Part II: Estimate the Estimate

In Part 1 of How Much Estimation, we observed that both too much time and effort and too little time and effort spent on estimating are less than optimal.  Combining:

  • The cost of producing an estimate—which is a function of the number of people working on the estimate and how long they work
  • The cost of variance in the results of the estimate—that is, how much the estimate varies from experienced actuals and what that variance will likely cost the project.  This is typically a function of the number of unknowns at the time of estimating for which the project cannot easily adjust and which will require additional unplanned resources of time, effort, and staff.

We get a U-shaped curve, at the bottom of which is the optimal time: we’ve spent enough time and effort to minimize the sum of the cost of estimate and the cost of variance.

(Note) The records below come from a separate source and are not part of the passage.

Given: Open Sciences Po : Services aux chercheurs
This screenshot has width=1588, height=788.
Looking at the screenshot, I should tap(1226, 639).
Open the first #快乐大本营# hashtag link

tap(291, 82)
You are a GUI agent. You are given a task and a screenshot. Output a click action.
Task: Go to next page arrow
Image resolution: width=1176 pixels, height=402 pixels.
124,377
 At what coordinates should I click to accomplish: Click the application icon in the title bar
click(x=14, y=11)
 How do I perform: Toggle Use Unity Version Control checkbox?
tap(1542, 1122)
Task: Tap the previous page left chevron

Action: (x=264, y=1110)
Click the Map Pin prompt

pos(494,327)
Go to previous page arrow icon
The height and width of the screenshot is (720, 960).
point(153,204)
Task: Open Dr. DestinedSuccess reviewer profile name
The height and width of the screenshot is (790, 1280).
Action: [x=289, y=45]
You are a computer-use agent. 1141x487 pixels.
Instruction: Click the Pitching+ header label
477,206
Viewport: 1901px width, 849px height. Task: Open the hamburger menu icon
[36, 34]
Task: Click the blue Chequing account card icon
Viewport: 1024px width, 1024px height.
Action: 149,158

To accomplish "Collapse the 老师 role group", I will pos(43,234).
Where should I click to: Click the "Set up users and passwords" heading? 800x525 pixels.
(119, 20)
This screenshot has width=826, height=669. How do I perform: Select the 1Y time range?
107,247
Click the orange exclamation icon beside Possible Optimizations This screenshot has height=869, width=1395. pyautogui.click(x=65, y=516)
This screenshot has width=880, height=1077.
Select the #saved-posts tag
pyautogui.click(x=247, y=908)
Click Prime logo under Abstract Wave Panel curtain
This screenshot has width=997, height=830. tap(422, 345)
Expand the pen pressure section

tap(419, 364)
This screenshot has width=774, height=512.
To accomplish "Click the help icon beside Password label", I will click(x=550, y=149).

The question is: how to calculate this point?  It will not be the same for a very large complex project and a very small simple project.  Also we don’t want a complicated and time-consuming approach to calculate the cost of estimate—it should be quick and simple.

NASA’s Deep Space Network (DSN) projecti developed a mechanism for this calculation based on two simple parameters:

Target Cost of Project

This is goal cost of the project as first envisaged in the project concept.  It is NOT the estimated cost of the project (which hasn’t been calculated yet).  Projects for which we expect and plan to spend a lot of money should clearly have more time and effort spent in estimating simply because more is at risk.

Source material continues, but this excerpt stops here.